Your instructions: Reading the listing below, restate each entry exactly as written.
··· Data for this exercise ···
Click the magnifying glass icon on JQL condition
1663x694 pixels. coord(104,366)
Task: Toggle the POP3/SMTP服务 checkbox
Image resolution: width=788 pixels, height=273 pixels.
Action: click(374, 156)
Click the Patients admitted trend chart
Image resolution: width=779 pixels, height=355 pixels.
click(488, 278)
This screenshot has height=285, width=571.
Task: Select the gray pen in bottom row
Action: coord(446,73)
···
Your response:
Click the magnifying glass icon on JQL condition
1663x694 pixels. coord(104,366)
Task: Toggle the POP3/SMTP服务 checkbox
Image resolution: width=788 pixels, height=273 pixels.
Action: click(374, 156)
Click the Patients admitted trend chart
Image resolution: width=779 pixels, height=355 pixels.
click(488, 278)
This screenshot has height=285, width=571.
Task: Select the gray pen in bottom row
Action: coord(446,73)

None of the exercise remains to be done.